**Task to carry out**
Repeat only the stretch of lines below that runs from the line with "Given: Open the" through the line with "Start recording iTunes", unaltered.
Provided entries Start Marker
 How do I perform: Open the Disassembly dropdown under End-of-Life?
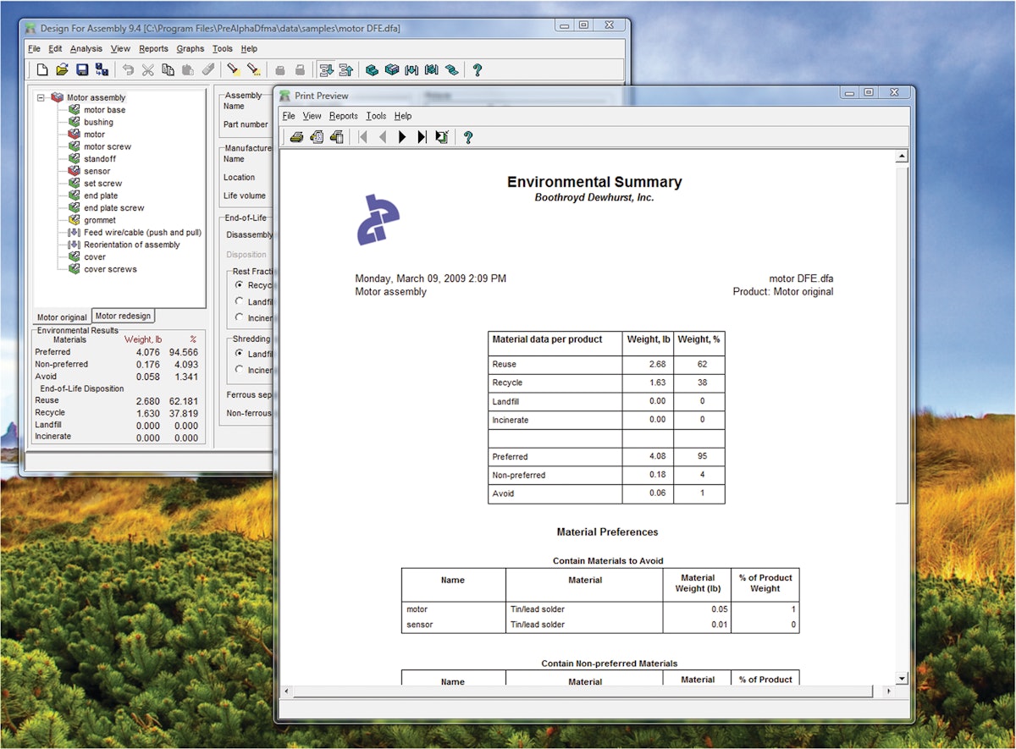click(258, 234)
Provided entries End Marker
Provided entries Start Marker
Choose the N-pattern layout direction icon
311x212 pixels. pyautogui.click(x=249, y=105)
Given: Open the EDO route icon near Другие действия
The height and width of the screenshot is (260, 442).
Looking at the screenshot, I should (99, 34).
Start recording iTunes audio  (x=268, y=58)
Provided entries End Marker
Provided entries Start Marker
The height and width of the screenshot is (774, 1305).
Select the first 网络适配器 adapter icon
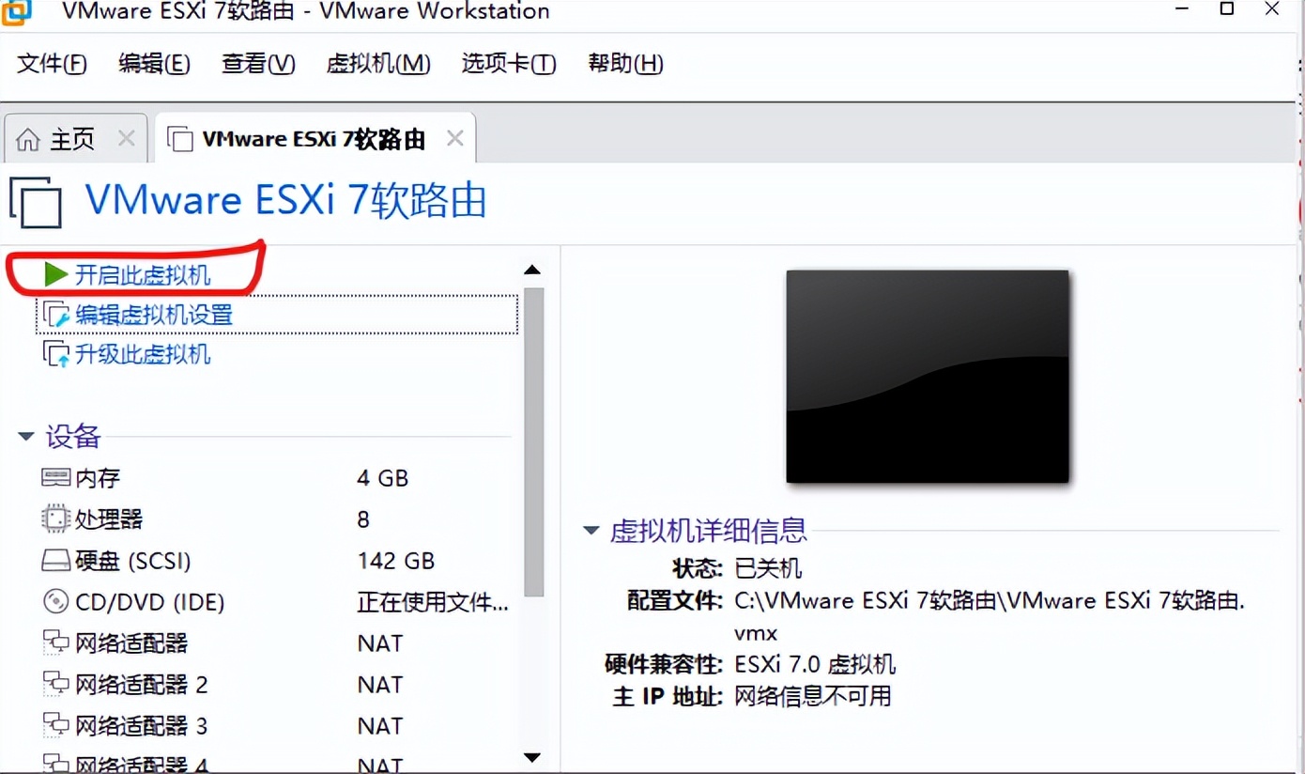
Provided entries End Marker
**Result below**
Given: Open the EDO route icon near Другие действия
The height and width of the screenshot is (260, 442).
Looking at the screenshot, I should (99, 34).
Start recording iTunes audio  (x=268, y=58)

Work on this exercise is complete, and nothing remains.